Your assignment:
Nothing in the entries below may be altered; print them as they stand.

Dataset records:

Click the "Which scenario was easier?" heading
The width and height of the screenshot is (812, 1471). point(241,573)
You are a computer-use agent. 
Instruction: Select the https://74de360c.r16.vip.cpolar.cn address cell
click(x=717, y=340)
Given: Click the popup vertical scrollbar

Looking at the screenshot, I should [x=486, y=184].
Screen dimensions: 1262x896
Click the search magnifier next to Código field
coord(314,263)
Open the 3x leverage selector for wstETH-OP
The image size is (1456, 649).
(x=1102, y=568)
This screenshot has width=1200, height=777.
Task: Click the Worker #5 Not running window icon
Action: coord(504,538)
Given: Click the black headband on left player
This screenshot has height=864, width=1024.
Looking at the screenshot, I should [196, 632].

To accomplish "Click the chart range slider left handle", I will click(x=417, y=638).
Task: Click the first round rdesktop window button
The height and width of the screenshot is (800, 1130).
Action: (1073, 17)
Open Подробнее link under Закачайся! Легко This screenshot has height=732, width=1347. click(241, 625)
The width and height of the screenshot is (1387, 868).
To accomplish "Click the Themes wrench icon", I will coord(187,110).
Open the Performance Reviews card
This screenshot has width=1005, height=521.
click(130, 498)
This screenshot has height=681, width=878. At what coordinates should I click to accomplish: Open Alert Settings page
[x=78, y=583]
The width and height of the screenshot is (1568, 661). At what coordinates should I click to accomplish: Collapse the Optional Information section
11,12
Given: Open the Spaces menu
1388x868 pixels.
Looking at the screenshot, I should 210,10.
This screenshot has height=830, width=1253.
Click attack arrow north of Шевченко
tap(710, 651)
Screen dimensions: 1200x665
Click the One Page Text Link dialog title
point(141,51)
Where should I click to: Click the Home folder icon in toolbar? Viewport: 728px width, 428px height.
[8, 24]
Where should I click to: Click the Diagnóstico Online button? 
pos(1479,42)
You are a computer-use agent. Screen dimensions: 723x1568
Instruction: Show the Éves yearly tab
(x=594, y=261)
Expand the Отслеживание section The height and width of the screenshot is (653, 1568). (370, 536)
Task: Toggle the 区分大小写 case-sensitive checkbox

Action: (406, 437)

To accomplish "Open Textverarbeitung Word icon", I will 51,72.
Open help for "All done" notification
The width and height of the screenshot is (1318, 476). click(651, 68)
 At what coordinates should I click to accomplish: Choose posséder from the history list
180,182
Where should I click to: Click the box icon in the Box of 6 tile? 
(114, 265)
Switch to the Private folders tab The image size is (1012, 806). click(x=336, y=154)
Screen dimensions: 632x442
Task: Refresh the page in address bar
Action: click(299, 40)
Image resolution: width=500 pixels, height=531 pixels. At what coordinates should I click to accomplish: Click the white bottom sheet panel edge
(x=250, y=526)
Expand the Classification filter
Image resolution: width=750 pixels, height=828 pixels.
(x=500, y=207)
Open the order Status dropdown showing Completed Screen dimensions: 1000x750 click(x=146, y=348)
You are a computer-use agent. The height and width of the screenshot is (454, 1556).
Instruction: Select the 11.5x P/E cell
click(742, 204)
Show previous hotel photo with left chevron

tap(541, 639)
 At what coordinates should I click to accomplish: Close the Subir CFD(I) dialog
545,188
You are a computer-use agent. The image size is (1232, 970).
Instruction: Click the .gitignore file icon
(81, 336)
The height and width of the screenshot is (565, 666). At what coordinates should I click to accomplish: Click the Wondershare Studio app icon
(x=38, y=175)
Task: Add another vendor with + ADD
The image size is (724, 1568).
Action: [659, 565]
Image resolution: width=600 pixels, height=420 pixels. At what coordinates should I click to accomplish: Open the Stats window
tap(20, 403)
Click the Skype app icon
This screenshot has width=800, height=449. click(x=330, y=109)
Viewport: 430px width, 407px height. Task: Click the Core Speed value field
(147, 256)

Problem solution:
Click the "Which scenario was easier?" heading
The width and height of the screenshot is (812, 1471). point(241,573)
You are a computer-use agent. 
Instruction: Select the https://74de360c.r16.vip.cpolar.cn address cell
click(x=717, y=340)
Given: Click the popup vertical scrollbar

Looking at the screenshot, I should [x=486, y=184].
Screen dimensions: 1262x896
Click the search magnifier next to Código field
coord(314,263)
Open the 3x leverage selector for wstETH-OP
The image size is (1456, 649).
(x=1102, y=568)
This screenshot has width=1200, height=777.
Task: Click the Worker #5 Not running window icon
Action: coord(504,538)
Given: Click the black headband on left player
This screenshot has height=864, width=1024.
Looking at the screenshot, I should [196, 632].

To accomplish "Click the chart range slider left handle", I will click(x=417, y=638).
Task: Click the first round rdesktop window button
The height and width of the screenshot is (800, 1130).
Action: (1073, 17)
Open Подробнее link under Закачайся! Легко This screenshot has height=732, width=1347. click(241, 625)
The width and height of the screenshot is (1387, 868).
To accomplish "Click the Themes wrench icon", I will coord(187,110).
Open the Performance Reviews card
This screenshot has width=1005, height=521.
click(130, 498)
This screenshot has height=681, width=878. At what coordinates should I click to accomplish: Open Alert Settings page
[x=78, y=583]
The width and height of the screenshot is (1568, 661). At what coordinates should I click to accomplish: Collapse the Optional Information section
11,12
Given: Open the Spaces menu
1388x868 pixels.
Looking at the screenshot, I should 210,10.
This screenshot has height=830, width=1253.
Click attack arrow north of Шевченко
tap(710, 651)
Screen dimensions: 1200x665
Click the One Page Text Link dialog title
point(141,51)
Where should I click to: Click the Home folder icon in toolbar? Viewport: 728px width, 428px height.
[8, 24]
Where should I click to: Click the Diagnóstico Online button? 
pos(1479,42)
You are a computer-use agent. Screen dimensions: 723x1568
Instruction: Show the Éves yearly tab
(x=594, y=261)
Expand the Отслеживание section The height and width of the screenshot is (653, 1568). (370, 536)
Task: Toggle the 区分大小写 case-sensitive checkbox

Action: (406, 437)

To accomplish "Open Textverarbeitung Word icon", I will 51,72.
Open help for "All done" notification
The width and height of the screenshot is (1318, 476). click(651, 68)
 At what coordinates should I click to accomplish: Choose posséder from the history list
180,182
Where should I click to: Click the box icon in the Box of 6 tile? 
(114, 265)
Switch to the Private folders tab The image size is (1012, 806). click(x=336, y=154)
Screen dimensions: 632x442
Task: Refresh the page in address bar
Action: click(299, 40)
Image resolution: width=500 pixels, height=531 pixels. At what coordinates should I click to accomplish: Click the white bottom sheet panel edge
(x=250, y=526)
Expand the Classification filter
Image resolution: width=750 pixels, height=828 pixels.
(x=500, y=207)
Open the order Status dropdown showing Completed Screen dimensions: 1000x750 click(x=146, y=348)
You are a computer-use agent. The height and width of the screenshot is (454, 1556).
Instruction: Select the 11.5x P/E cell
click(742, 204)
Show previous hotel photo with left chevron

tap(541, 639)
 At what coordinates should I click to accomplish: Close the Subir CFD(I) dialog
545,188
You are a computer-use agent. The image size is (1232, 970).
Instruction: Click the .gitignore file icon
(81, 336)
The height and width of the screenshot is (565, 666). At what coordinates should I click to accomplish: Click the Wondershare Studio app icon
(x=38, y=175)
Task: Add another vendor with + ADD
The image size is (724, 1568).
Action: [659, 565]
Image resolution: width=600 pixels, height=420 pixels. At what coordinates should I click to accomplish: Open the Stats window
tap(20, 403)
Click the Skype app icon
This screenshot has width=800, height=449. click(x=330, y=109)
Viewport: 430px width, 407px height. Task: Click the Core Speed value field
(147, 256)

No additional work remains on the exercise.